● **WRITTEN PROBLEM**: Revise the material from the line containing "You are a GUI" through the line containing "click(119, 137)" by replacing "AF menu tab" with "AF settings tab". Leave everything else unchanged, and omit the pictures from your answer.

● **INFORMATION SUPPLIED**:
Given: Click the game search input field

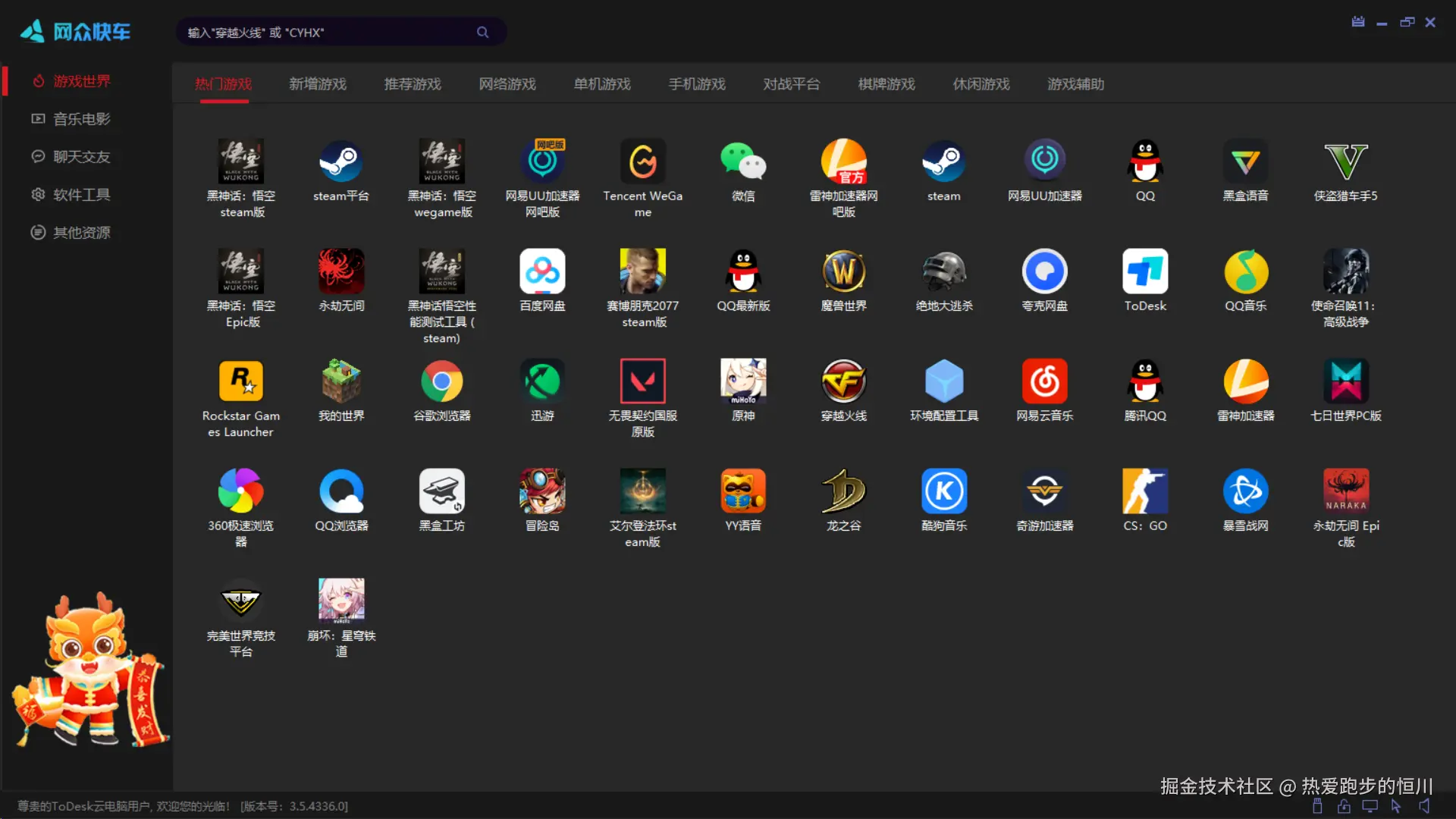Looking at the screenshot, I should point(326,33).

--

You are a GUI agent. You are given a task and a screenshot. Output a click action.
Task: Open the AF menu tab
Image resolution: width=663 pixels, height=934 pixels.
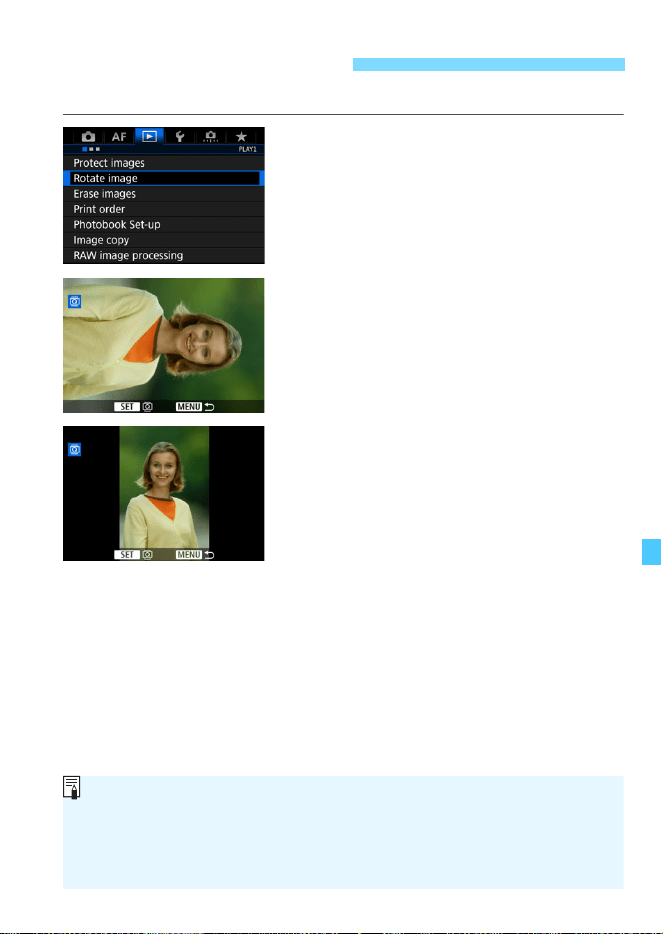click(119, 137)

---

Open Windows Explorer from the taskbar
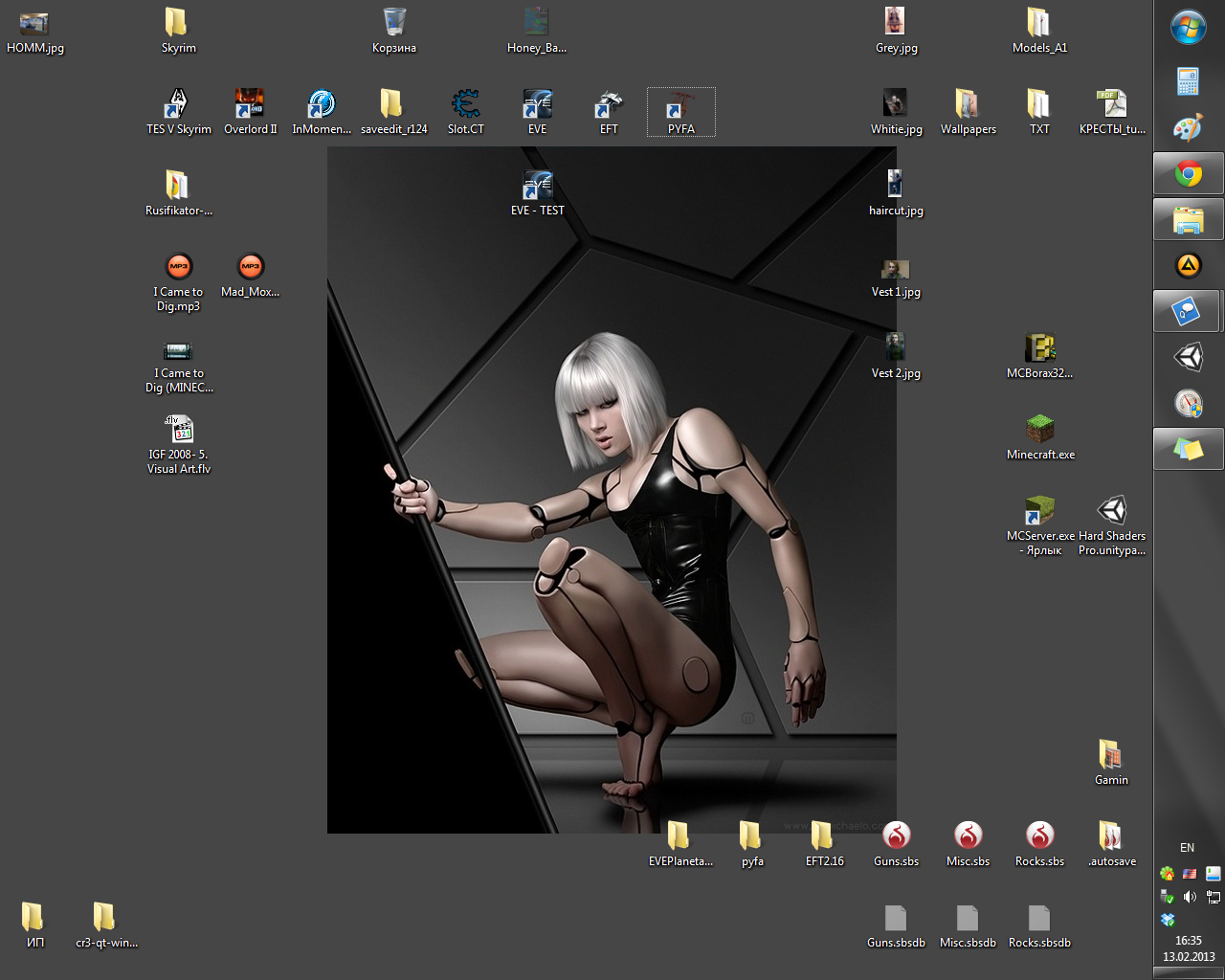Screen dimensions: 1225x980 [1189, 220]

● **OUTPUT BELOW**:
You are a GUI agent. You are given a task and a screenshot. Output a click action.
Task: Open the AF settings tab
Image resolution: width=663 pixels, height=934 pixels.
click(119, 137)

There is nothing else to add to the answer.